The way my mom slapped the TV remote not only did it start working it gave up its dreams and is studying to become an engineer
Dr: You’re diabetic. Too much sugar and I’ll have to amputate your legs.
Me: *shoving Cinnabon in mouth* Can I get those cool blade ones?
In the United States a man gets kicked in the groin every 6.2 seconds. I would hate to be that man.
You found a baby spider in here?
-Yeah, but only one.
*Googles avg # of spiders hatched*
*eyes widen*Just. One?
[Never. Sleeps. Again.]
Miss 9: When I grow up I’m going to have this house. When you.. you know..
Someone tweets “pizza,” I want pizza.
Someone tweets “donut,” I want a donut.
Someone tweets “kale,” I want pizza and a donut.

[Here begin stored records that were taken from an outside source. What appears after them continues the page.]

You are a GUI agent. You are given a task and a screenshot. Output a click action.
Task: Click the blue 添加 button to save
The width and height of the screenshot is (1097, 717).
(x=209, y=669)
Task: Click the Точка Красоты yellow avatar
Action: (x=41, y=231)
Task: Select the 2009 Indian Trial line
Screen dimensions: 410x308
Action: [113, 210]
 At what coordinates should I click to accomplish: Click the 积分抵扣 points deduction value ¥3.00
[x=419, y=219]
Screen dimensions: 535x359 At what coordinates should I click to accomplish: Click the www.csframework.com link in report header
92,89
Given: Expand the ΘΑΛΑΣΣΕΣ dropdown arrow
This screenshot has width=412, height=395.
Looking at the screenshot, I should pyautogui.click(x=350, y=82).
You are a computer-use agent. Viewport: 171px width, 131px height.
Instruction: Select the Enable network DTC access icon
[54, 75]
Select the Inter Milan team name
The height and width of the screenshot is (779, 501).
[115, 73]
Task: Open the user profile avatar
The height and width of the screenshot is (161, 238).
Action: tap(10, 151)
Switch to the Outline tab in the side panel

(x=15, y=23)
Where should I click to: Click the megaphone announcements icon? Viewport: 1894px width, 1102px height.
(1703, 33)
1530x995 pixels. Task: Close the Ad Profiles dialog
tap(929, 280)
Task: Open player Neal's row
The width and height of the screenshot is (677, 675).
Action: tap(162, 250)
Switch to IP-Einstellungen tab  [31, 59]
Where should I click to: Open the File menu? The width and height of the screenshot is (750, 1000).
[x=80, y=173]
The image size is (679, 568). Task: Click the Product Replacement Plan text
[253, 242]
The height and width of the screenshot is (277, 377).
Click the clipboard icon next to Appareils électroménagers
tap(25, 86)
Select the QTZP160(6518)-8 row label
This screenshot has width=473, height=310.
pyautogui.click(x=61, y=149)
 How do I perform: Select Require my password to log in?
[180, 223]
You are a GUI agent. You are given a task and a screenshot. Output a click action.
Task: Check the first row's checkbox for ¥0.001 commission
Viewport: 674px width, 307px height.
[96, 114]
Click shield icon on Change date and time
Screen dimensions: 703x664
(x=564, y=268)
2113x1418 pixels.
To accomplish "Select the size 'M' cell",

For all we know, half the birds are telling the other birds to shut up.
Do dogs understand elevators or are they just like ok it’s time to get into the world changer
It feels like Duolingo is giving me writing prompts for a very specific story
Friend: check out my conscience shell
Me: you mean conch? *holds up to ear*
Shell: you saw those kids get in that van and you did nothing
*buys dog mask*
*shits on neighbors’ lawn*
Still waiting for a politician to abruptly resign because someone on Twitter with 27 followers told them to.
Luke is so old now he just uses the Force to keep the neighborhood kids off his lawn
Please remind your boss & Aunt Linda that I’ve trademarked the phrase “in these uncertain times” and they each owe me 50 bucks.
me, trying to order a floral arrangement by phone:
Hi, what is the price of something…flowery? Yes, I’d like a floral arrangement made of flowers. Do I have any preferences? No….just something floral….like, with flowers. Something with petals. Thank you. 🥴
[first day as a microbiologist]
me: my god… i’ve never seen a strain like this
boss: [through toilet stall] GET OUT
me: so *slaps hood* what will it take to get me into this beauty?
car salesman: you cannot have my sweatshirt
If a neighbor rolls up in a golf cart to your new house, he’s either the really fun neighbor or he’s your new HOA overlord.
My son just let a girl “borrow” his hoodie.
Should I tell him now or let him learn?
MY WIFE:We named you after our favorite songs. You were mine
LAYLA: I love that
ME: And you mine
THEME FROM DUCKTALES: No, yeah, I figured
You come home from a long day at work, you want to relax with a movie, you pop in a blu-ray, turn down the lights, press play, and the first thing you see is an angry lion roaring at you. No wonder Hollywood is dying.